[Items listed in a dataset]
──────────

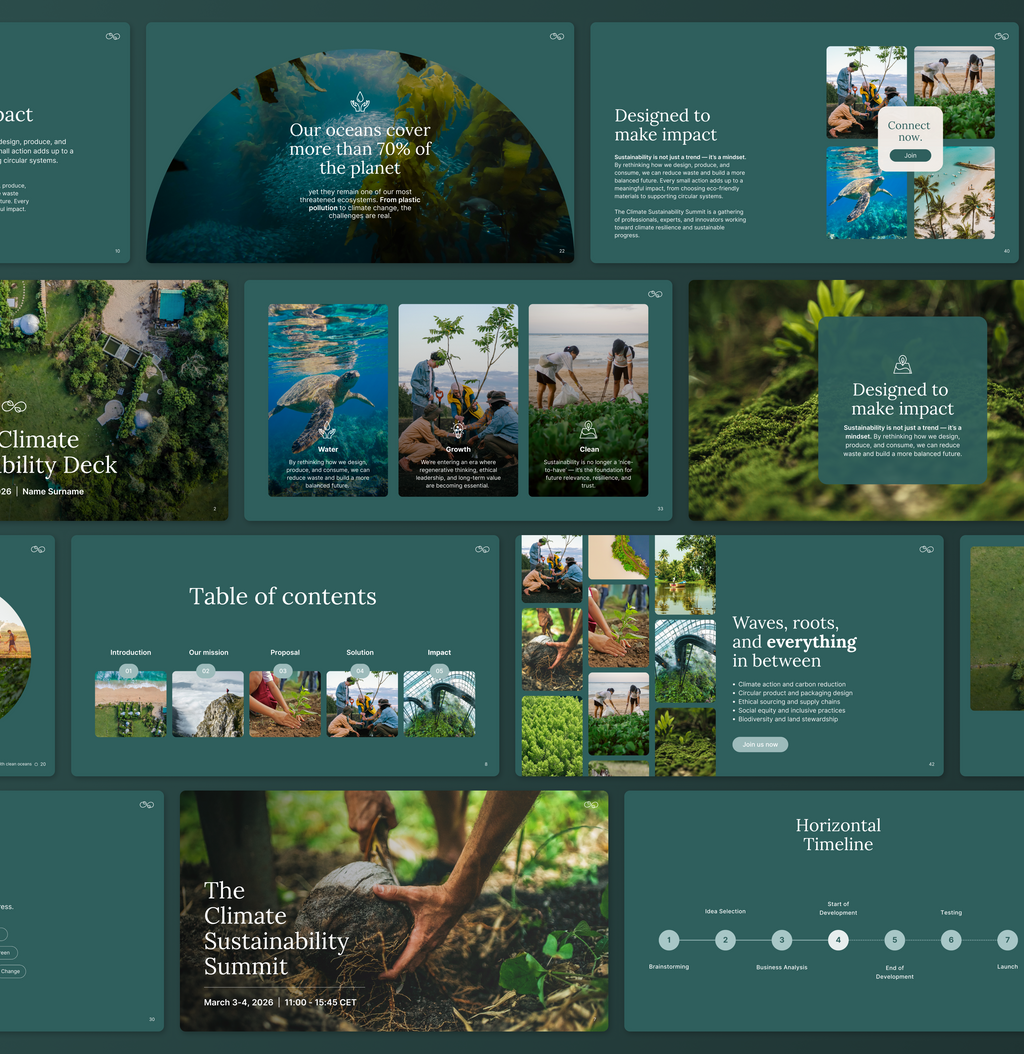The image size is (1024, 1054).
Task: Select step 1 Brainstorming circle on the timeline
Action: [669, 940]
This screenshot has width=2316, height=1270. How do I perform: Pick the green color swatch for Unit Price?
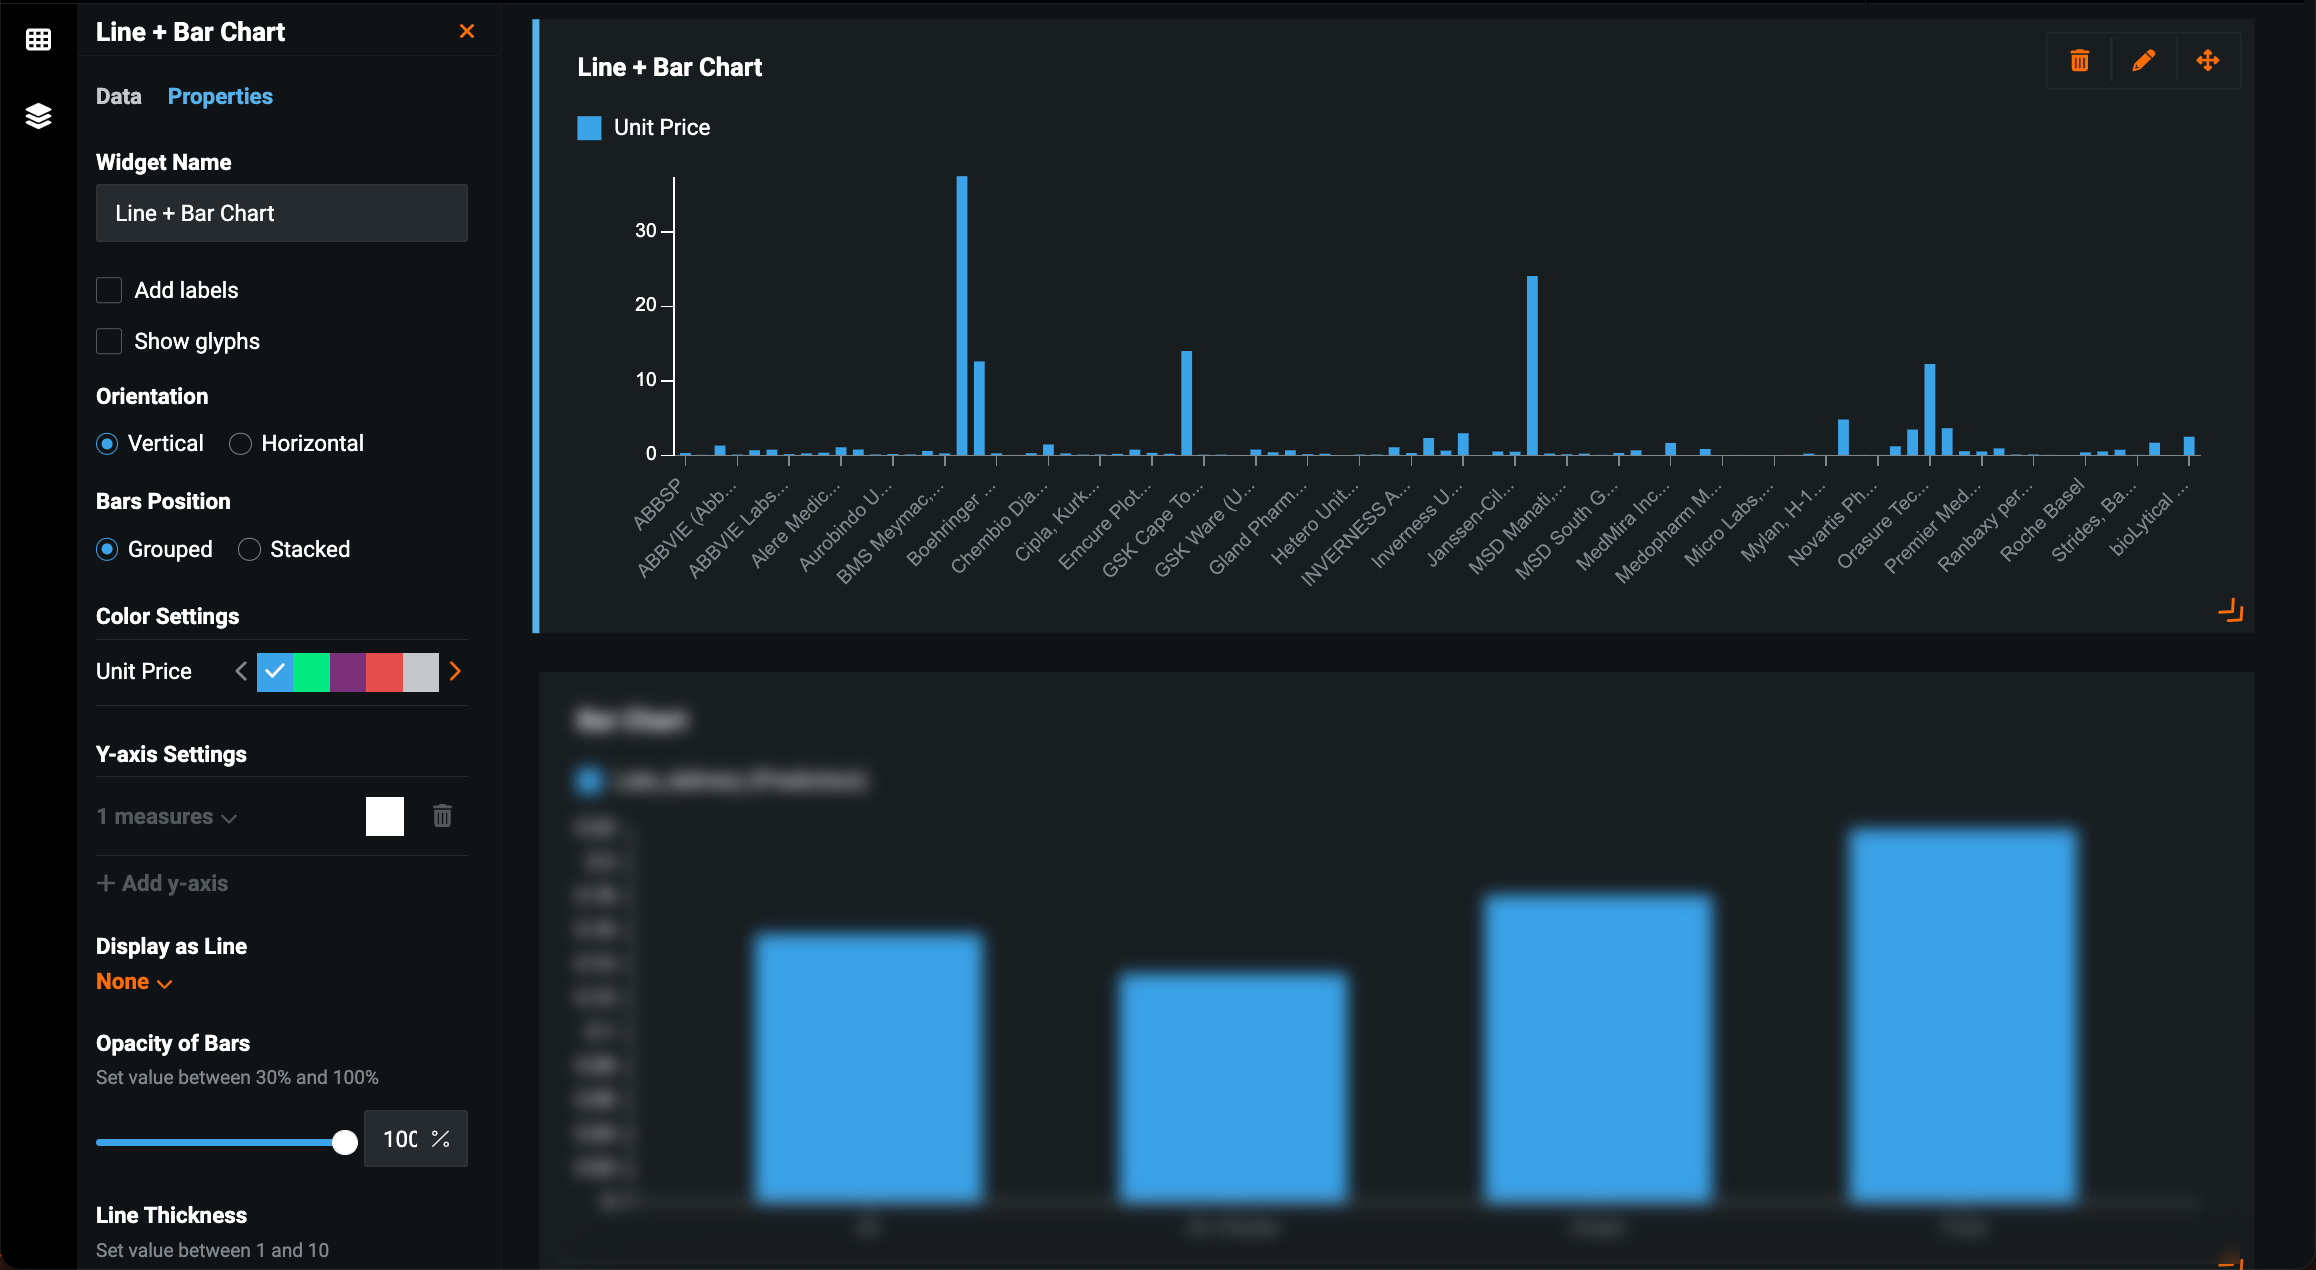[311, 672]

──────────

Take the line with "This screenshot has" and every line after it through the end of the data, and write only them out exactly, leaving out the pictures.

SOLUTION TO THE EXERCISE ->
This screenshot has width=2316, height=1270. How do I perform: Pick the green color swatch for Unit Price?
[311, 672]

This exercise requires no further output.